I wanted it all to be OK but it wasn’t. In my heart, I just knew that everything would never be OK, although I pretended it would. I’d act casual, chirping to people, “it always turned out OK in the end”. Although it actually always did, I wasn’t buying my own line. I just wanted people to think I was.
Seems I’d been missing an important ingredient to my happiness recipe. The ability to separate my emotions from the happenings in my life and the world around me. I secretly didn’t believe that I could handle whatever happened. I pretended I had resilience but my faith in my abilities was non-existent. I had no safety net. Just a multitude of anxieties like rocks to make me sink all the quicker.
But this year, I’m not making everything that happens all about me. Used to be both good and bad reflected my worth and my deserved-ness. Everything bad that happened was the inevitable proof I was bad and unworthy and meant I should quit. The good occasions were just biding the time until the bad happened.
I’m done with that place. I’m done with creating uproar to start the chain reaction that leads to inevitable badness. What started with stressed out then became overwhelmed, I feel bad about me, treat my symptoms, still feel bad about me, and repeat.

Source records
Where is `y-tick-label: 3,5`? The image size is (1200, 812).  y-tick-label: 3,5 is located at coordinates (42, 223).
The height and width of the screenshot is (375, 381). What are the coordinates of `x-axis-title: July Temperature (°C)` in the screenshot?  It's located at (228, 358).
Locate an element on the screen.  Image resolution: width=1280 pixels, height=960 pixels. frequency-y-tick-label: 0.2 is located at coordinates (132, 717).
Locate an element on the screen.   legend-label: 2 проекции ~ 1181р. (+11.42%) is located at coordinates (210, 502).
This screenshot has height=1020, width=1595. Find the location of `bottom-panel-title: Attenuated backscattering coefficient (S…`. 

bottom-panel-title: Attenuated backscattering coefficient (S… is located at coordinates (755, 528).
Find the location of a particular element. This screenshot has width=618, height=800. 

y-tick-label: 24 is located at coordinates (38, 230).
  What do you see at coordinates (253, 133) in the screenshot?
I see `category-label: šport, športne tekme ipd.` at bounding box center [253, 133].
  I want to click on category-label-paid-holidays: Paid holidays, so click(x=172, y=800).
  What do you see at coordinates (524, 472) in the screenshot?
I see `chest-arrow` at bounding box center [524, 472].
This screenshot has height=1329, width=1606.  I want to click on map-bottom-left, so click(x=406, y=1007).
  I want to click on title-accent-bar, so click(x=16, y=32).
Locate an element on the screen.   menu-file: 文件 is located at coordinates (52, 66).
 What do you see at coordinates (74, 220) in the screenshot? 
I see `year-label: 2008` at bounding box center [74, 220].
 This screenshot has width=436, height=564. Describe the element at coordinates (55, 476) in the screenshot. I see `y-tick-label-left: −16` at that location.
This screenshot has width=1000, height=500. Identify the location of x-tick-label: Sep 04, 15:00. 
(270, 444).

PROBLEMS TO WORK ON =>
1. What does the essay on anxiety and self-worth name as the missing ingredient in the writer's happiness recipe?
2. Continue the essay on anxiety and self-worth from its final sentence.
These entries come from a different source than the essay.

ANSWERS BELOW =>
1. The ability to separate emotions from the happenings in life and the world around.

2.
Forever ago, the uproar would have been the opportunity to start smoking again. Or get drunk. That is thankfully never a now option. Where I might have gone and had a few drinks that led to a few more drinks and then the smoking, I now choose to talk to my husband, write in my journal, and unload to a therapist. Bad things do happen to good people. But just not as often as they used to.
What changed? My new perception is that I’m allowed to be happy, that I have self-control, that I’ll handle what comes my way, I’ve done it before and I’ll do it again, and not everything everyone does pertains to my worth. In fact a small part of what people are doing pertains to my worth. And those nice reflections, we don’t see those. We swat smiles and compliments out of the air like a buzzing bug.
I am declaring my new life perceptions, choices, and boundaries as better and nicer and more hopeful and mine to create. Feels pretty awesome to know the difference.